→ The problem
All entries below must be reproduced without a single change.

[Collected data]
"""
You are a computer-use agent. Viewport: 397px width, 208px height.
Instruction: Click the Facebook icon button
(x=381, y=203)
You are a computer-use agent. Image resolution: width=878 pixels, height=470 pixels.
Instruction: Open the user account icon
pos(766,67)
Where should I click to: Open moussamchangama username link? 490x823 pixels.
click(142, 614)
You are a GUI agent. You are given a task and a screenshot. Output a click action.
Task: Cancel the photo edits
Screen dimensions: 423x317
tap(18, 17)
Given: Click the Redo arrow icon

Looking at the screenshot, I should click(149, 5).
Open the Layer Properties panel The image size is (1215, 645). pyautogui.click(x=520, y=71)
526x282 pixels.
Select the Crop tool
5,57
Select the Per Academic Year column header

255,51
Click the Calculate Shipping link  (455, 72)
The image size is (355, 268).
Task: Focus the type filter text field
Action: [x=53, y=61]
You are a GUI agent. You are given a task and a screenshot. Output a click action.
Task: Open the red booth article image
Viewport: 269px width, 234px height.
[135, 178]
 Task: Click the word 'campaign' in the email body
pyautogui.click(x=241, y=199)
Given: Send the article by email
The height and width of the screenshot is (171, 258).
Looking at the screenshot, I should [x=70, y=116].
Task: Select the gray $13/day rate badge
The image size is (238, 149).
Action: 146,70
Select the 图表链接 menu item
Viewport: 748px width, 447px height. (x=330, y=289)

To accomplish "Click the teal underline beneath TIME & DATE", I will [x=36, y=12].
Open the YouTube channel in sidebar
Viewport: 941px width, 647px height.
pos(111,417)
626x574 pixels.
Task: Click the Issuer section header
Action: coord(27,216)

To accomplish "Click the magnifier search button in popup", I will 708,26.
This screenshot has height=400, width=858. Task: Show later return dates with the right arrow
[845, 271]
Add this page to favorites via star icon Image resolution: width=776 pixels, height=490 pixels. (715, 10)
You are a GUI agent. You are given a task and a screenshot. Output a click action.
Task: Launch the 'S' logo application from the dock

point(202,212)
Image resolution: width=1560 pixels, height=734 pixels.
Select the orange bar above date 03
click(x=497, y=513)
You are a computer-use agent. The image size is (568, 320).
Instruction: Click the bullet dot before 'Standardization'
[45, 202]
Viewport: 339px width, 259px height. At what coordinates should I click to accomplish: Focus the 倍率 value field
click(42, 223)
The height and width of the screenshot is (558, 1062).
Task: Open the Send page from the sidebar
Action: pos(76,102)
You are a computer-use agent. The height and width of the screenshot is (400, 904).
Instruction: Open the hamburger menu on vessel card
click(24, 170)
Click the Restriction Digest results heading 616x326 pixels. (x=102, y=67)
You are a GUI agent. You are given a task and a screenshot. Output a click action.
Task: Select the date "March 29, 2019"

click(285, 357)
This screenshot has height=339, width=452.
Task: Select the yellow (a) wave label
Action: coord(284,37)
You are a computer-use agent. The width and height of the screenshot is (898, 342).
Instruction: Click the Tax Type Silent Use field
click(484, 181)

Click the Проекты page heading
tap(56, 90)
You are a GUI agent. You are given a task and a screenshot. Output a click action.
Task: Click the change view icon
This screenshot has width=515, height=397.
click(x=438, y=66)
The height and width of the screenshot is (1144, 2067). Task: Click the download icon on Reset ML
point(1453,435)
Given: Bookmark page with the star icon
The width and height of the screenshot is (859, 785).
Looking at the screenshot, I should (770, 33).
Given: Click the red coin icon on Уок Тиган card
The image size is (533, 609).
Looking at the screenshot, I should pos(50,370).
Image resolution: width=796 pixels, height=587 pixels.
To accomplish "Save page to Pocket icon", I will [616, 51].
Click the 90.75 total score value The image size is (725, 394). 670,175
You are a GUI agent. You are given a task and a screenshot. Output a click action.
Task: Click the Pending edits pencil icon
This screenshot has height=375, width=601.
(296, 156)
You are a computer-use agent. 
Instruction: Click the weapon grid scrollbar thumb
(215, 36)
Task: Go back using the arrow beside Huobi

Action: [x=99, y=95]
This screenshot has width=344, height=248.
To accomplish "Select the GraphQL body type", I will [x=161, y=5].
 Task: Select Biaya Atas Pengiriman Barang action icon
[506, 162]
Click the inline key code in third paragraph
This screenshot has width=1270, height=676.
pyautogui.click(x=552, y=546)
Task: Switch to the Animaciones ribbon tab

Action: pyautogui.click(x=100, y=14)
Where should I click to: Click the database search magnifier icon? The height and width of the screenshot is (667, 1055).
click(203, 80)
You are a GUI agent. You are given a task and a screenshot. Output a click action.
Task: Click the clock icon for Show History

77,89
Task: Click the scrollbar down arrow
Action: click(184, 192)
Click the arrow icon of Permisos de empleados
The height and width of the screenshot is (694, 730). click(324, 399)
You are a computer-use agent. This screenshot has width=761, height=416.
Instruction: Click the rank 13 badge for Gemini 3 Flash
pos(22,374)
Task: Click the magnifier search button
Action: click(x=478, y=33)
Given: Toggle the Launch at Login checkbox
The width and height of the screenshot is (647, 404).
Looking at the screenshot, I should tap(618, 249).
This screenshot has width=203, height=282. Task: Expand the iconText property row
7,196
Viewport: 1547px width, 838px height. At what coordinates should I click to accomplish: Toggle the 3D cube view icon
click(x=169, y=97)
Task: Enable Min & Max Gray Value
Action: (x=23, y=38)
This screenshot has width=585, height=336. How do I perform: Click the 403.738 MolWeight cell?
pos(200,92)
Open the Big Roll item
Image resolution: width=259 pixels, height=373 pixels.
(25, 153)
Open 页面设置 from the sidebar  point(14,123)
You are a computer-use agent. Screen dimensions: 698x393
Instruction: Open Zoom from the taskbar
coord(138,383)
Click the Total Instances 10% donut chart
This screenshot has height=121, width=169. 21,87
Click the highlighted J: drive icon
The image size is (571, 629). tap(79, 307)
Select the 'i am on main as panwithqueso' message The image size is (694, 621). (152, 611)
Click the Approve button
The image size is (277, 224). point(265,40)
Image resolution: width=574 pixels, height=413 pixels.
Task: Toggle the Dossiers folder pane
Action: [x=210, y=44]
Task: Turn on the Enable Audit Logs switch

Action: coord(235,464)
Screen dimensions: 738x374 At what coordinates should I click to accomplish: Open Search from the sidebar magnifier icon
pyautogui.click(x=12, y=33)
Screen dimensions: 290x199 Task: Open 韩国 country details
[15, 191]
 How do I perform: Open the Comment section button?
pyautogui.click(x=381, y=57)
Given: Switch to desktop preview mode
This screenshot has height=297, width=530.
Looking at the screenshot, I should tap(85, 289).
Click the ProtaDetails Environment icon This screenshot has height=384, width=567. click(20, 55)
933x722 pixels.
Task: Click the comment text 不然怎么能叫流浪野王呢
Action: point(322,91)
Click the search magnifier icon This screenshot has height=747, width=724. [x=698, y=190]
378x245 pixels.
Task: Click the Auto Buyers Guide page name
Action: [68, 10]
"""
→ Answer for the task
You are a computer-use agent. Viewport: 397px width, 208px height.
Instruction: Click the Facebook icon button
(x=381, y=203)
You are a computer-use agent. Image resolution: width=878 pixels, height=470 pixels.
Instruction: Open the user account icon
pos(766,67)
Where should I click to: Open moussamchangama username link? 490x823 pixels.
click(142, 614)
You are a GUI agent. You are given a task and a screenshot. Output a click action.
Task: Cancel the photo edits
Screen dimensions: 423x317
tap(18, 17)
Given: Click the Redo arrow icon

Looking at the screenshot, I should click(149, 5).
Open the Layer Properties panel The image size is (1215, 645). pyautogui.click(x=520, y=71)
526x282 pixels.
Select the Crop tool
5,57
Select the Per Academic Year column header

255,51
Click the Calculate Shipping link  (455, 72)
The image size is (355, 268).
Task: Focus the type filter text field
Action: [x=53, y=61]
You are a GUI agent. You are given a task and a screenshot. Output a click action.
Task: Open the red booth article image
Viewport: 269px width, 234px height.
[135, 178]
 Task: Click the word 'campaign' in the email body
pyautogui.click(x=241, y=199)
Given: Send the article by email
The height and width of the screenshot is (171, 258).
Looking at the screenshot, I should [x=70, y=116].
Task: Select the gray $13/day rate badge
The image size is (238, 149).
Action: 146,70
Select the 图表链接 menu item
Viewport: 748px width, 447px height. (x=330, y=289)

To accomplish "Click the teal underline beneath TIME & DATE", I will [x=36, y=12].
Open the YouTube channel in sidebar
Viewport: 941px width, 647px height.
pos(111,417)
626x574 pixels.
Task: Click the Issuer section header
Action: coord(27,216)

To accomplish "Click the magnifier search button in popup", I will 708,26.
This screenshot has height=400, width=858. Task: Show later return dates with the right arrow
[845, 271]
Add this page to favorites via star icon Image resolution: width=776 pixels, height=490 pixels. (715, 10)
You are a GUI agent. You are given a task and a screenshot. Output a click action.
Task: Launch the 'S' logo application from the dock

point(202,212)
Image resolution: width=1560 pixels, height=734 pixels.
Select the orange bar above date 03
click(x=497, y=513)
You are a computer-use agent. The image size is (568, 320).
Instruction: Click the bullet dot before 'Standardization'
[45, 202]
Viewport: 339px width, 259px height. At what coordinates should I click to accomplish: Focus the 倍率 value field
click(42, 223)
The height and width of the screenshot is (558, 1062).
Task: Open the Send page from the sidebar
Action: pos(76,102)
You are a computer-use agent. The height and width of the screenshot is (400, 904).
Instruction: Open the hamburger menu on vessel card
click(24, 170)
Click the Restriction Digest results heading 616x326 pixels. (x=102, y=67)
You are a GUI agent. You are given a task and a screenshot. Output a click action.
Task: Select the date "March 29, 2019"

click(285, 357)
This screenshot has height=339, width=452.
Task: Select the yellow (a) wave label
Action: coord(284,37)
You are a computer-use agent. The width and height of the screenshot is (898, 342).
Instruction: Click the Tax Type Silent Use field
click(484, 181)

Click the Проекты page heading
tap(56, 90)
You are a GUI agent. You are given a task and a screenshot. Output a click action.
Task: Click the change view icon
This screenshot has width=515, height=397.
click(x=438, y=66)
The height and width of the screenshot is (1144, 2067). Task: Click the download icon on Reset ML
point(1453,435)
Given: Bookmark page with the star icon
The width and height of the screenshot is (859, 785).
Looking at the screenshot, I should (770, 33).
Given: Click the red coin icon on Уок Тиган card
The image size is (533, 609).
Looking at the screenshot, I should pos(50,370).
Image resolution: width=796 pixels, height=587 pixels.
To accomplish "Save page to Pocket icon", I will [616, 51].
Click the 90.75 total score value The image size is (725, 394). 670,175
You are a GUI agent. You are given a task and a screenshot. Output a click action.
Task: Click the Pending edits pencil icon
This screenshot has height=375, width=601.
(296, 156)
You are a computer-use agent. 
Instruction: Click the weapon grid scrollbar thumb
(215, 36)
Task: Go back using the arrow beside Huobi

Action: [x=99, y=95]
This screenshot has width=344, height=248.
To accomplish "Select the GraphQL body type", I will [x=161, y=5].
 Task: Select Biaya Atas Pengiriman Barang action icon
[506, 162]
Click the inline key code in third paragraph
This screenshot has width=1270, height=676.
pyautogui.click(x=552, y=546)
Task: Switch to the Animaciones ribbon tab

Action: pyautogui.click(x=100, y=14)
Where should I click to: Click the database search magnifier icon? The height and width of the screenshot is (667, 1055).
click(203, 80)
You are a GUI agent. You are given a task and a screenshot. Output a click action.
Task: Click the clock icon for Show History

77,89
Task: Click the scrollbar down arrow
Action: click(184, 192)
Click the arrow icon of Permisos de empleados
The height and width of the screenshot is (694, 730). click(324, 399)
You are a computer-use agent. This screenshot has width=761, height=416.
Instruction: Click the rank 13 badge for Gemini 3 Flash
pos(22,374)
Task: Click the magnifier search button
Action: click(x=478, y=33)
Given: Toggle the Launch at Login checkbox
The width and height of the screenshot is (647, 404).
Looking at the screenshot, I should tap(618, 249).
This screenshot has width=203, height=282. Task: Expand the iconText property row
7,196
Viewport: 1547px width, 838px height. At what coordinates should I click to accomplish: Toggle the 3D cube view icon
click(x=169, y=97)
Task: Enable Min & Max Gray Value
Action: (x=23, y=38)
This screenshot has width=585, height=336. How do I perform: Click the 403.738 MolWeight cell?
pos(200,92)
Open the Big Roll item
Image resolution: width=259 pixels, height=373 pixels.
(25, 153)
Open 页面设置 from the sidebar  point(14,123)
You are a computer-use agent. Screen dimensions: 698x393
Instruction: Open Zoom from the taskbar
coord(138,383)
Click the Total Instances 10% donut chart
This screenshot has height=121, width=169. 21,87
Click the highlighted J: drive icon
The image size is (571, 629). tap(79, 307)
Select the 'i am on main as panwithqueso' message The image size is (694, 621). (152, 611)
Click the Approve button
The image size is (277, 224). point(265,40)
Image resolution: width=574 pixels, height=413 pixels.
Task: Toggle the Dossiers folder pane
Action: [x=210, y=44]
Task: Turn on the Enable Audit Logs switch

Action: coord(235,464)
Screen dimensions: 738x374 At what coordinates should I click to accomplish: Open Search from the sidebar magnifier icon
pyautogui.click(x=12, y=33)
Screen dimensions: 290x199 Task: Open 韩国 country details
[15, 191]
 How do I perform: Open the Comment section button?
pyautogui.click(x=381, y=57)
Given: Switch to desktop preview mode
This screenshot has height=297, width=530.
Looking at the screenshot, I should tap(85, 289).
Click the ProtaDetails Environment icon This screenshot has height=384, width=567. click(20, 55)
933x722 pixels.
Task: Click the comment text 不然怎么能叫流浪野王呢
Action: point(322,91)
Click the search magnifier icon This screenshot has height=747, width=724. [x=698, y=190]
378x245 pixels.
Task: Click the Auto Buyers Guide page name
Action: [68, 10]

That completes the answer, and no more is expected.